Atmosfera w AO by TF wyborna. Robert Kubica bardzo szczęśliwy i to najważniejsze 🙂#F1 #F1pl #ViaF1 #ELMS #4hPortimao #Kubica @IwonaIwo2 pic.twitter.com/4PF1pSvIao
— powrotroberta.pl (@powrotroberta) October 19, 2024
„Koniec końców zajęliśmy drugie miejsce, które wystarczyło nam na mistrzostwo i jesteśmy bardzo szczęśliwi. Żartowałem sobie z Louisem, że jechaliśmy razem z trzema różnymi kierowcami srebrnymi w ostatnich latach i z każdym zdobywaliśmy mistrzostwo więc jakby ktoś potrzebował srebrego kierowcy to może do nas zadzwonić” – dodaje Kubica.

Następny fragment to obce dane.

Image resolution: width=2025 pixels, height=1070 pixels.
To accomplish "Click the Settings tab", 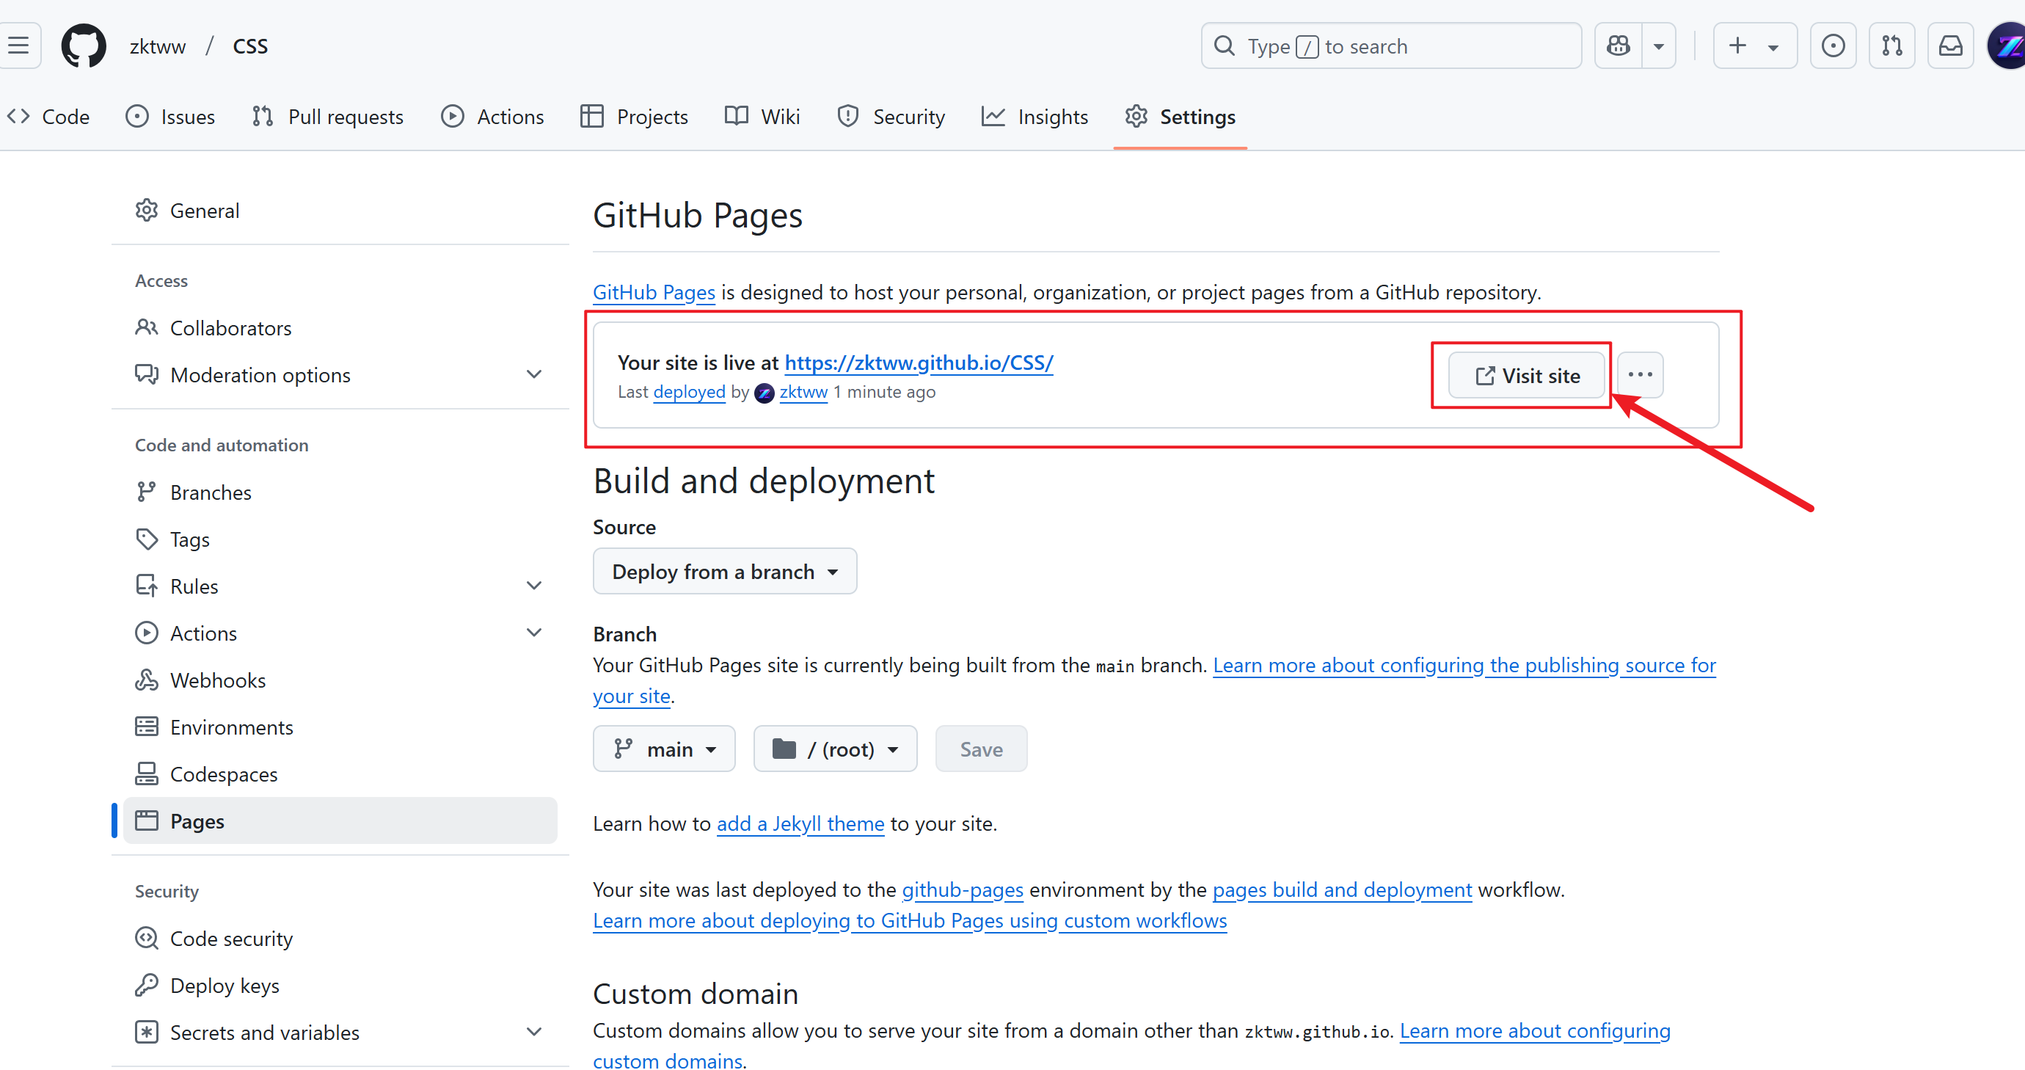I will pyautogui.click(x=1197, y=116).
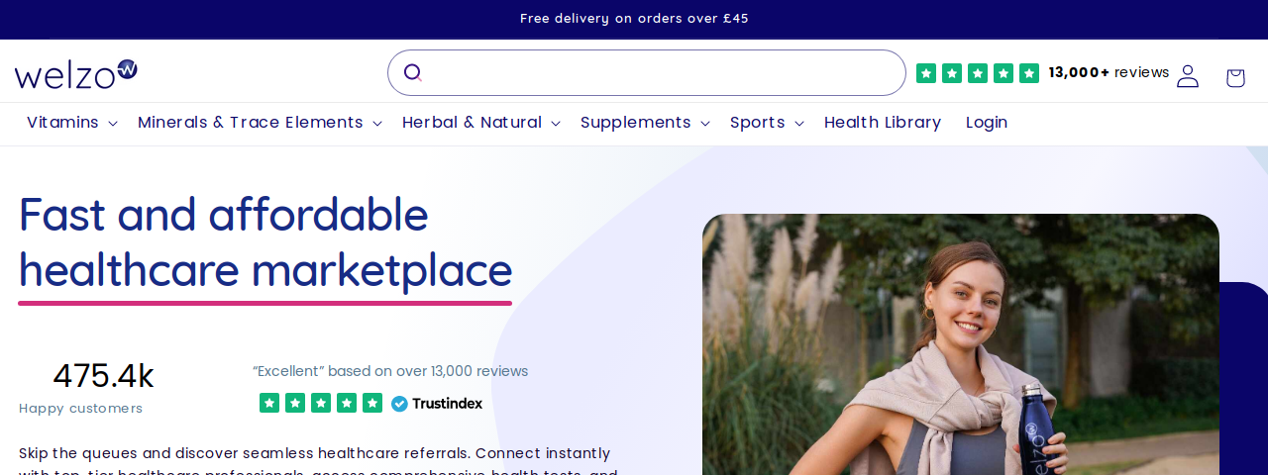Image resolution: width=1268 pixels, height=475 pixels.
Task: Open the user account icon
Action: tap(1188, 76)

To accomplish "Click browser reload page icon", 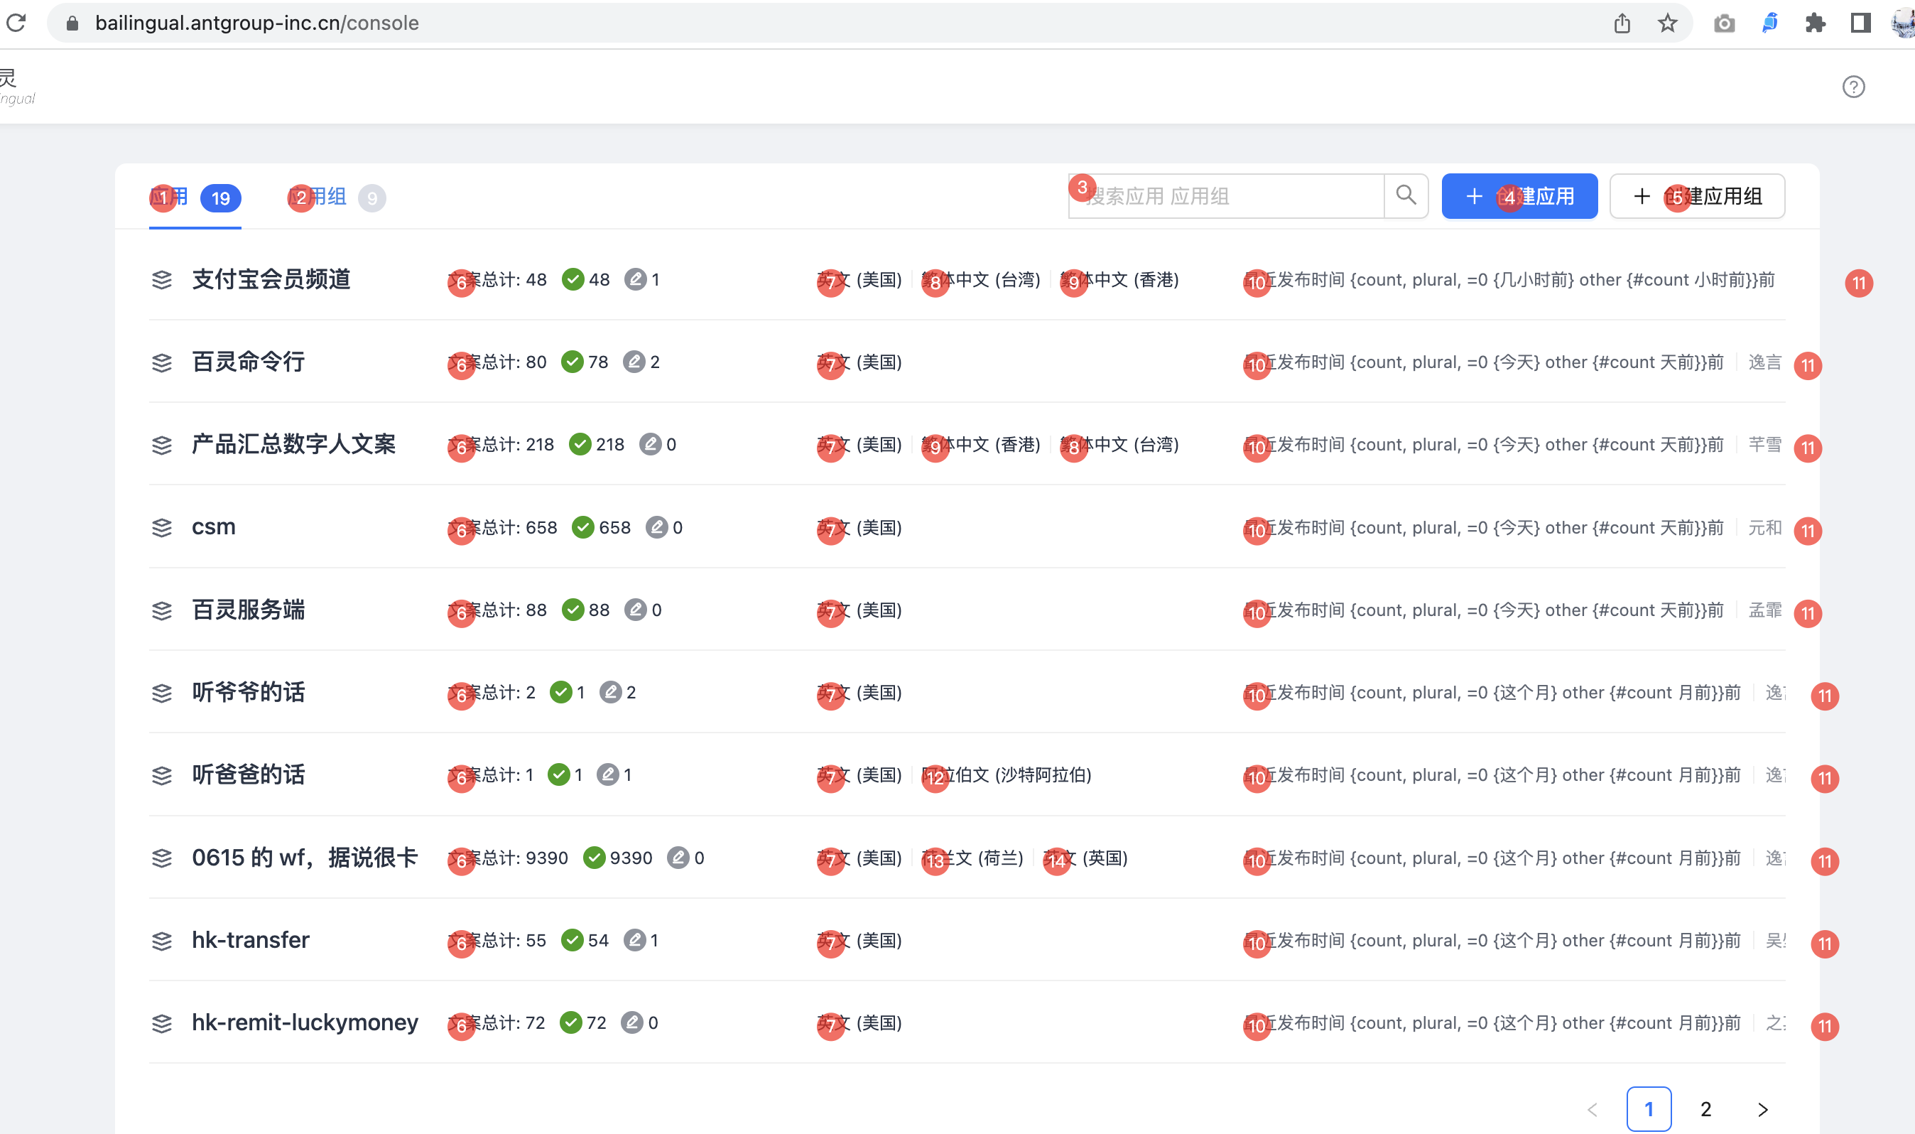I will [x=17, y=23].
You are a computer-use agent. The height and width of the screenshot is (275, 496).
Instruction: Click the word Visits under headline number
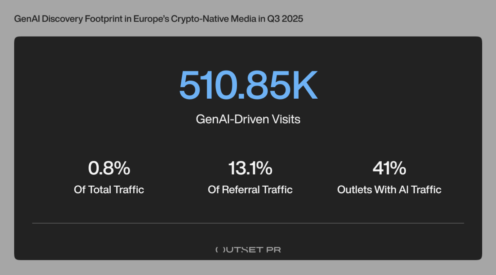pos(286,119)
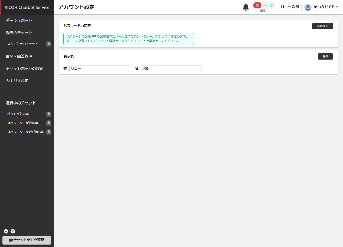Open シナリオ設定 in the sidebar
The image size is (343, 247).
point(17,81)
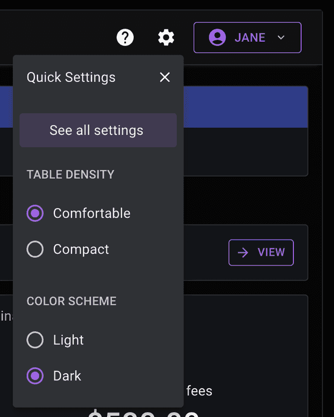Viewport: 334px width, 417px height.
Task: Click the arrow icon on VIEW button
Action: (x=243, y=252)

Wyścig kończył Louis Deletraz, który spokojnie dowiózł drugie miejsce i tytuł.
3x EUROPEAN CHAMPIONS!! 🏆🏆🏆 We did it! What a race, what a crew. So proud of everyone @OfficialTFSport & @AORacingUSA ! So lucky to have Robert Kubica & @JonnyEdgar_ with me. Also a special thank you to @WTRAndretti for letting me race in ELMS this season. Going to enjoy this… pic.twitter.com/4aSVfXN1sg
— Louis Delétraz (@LouisDeletraz) October 19, 2024
„Bardzo wysoko cenię sobie ten tytuł. To mój trzeci i jestem ekstremalnie szczęśliwy. Musieliśmy ostro o niego walczyć. Pierwszy wyścig w Barcelonie poszedł nam bardzo słabo i potem musieliśmy nadrabiać. Jestem z tego dumny, że walczyliśmy potem bardzo ostro o powrót. To nie byłoby możliwe bez Roberta, Jonnego i całego zespołu” – powiedział Deletraz.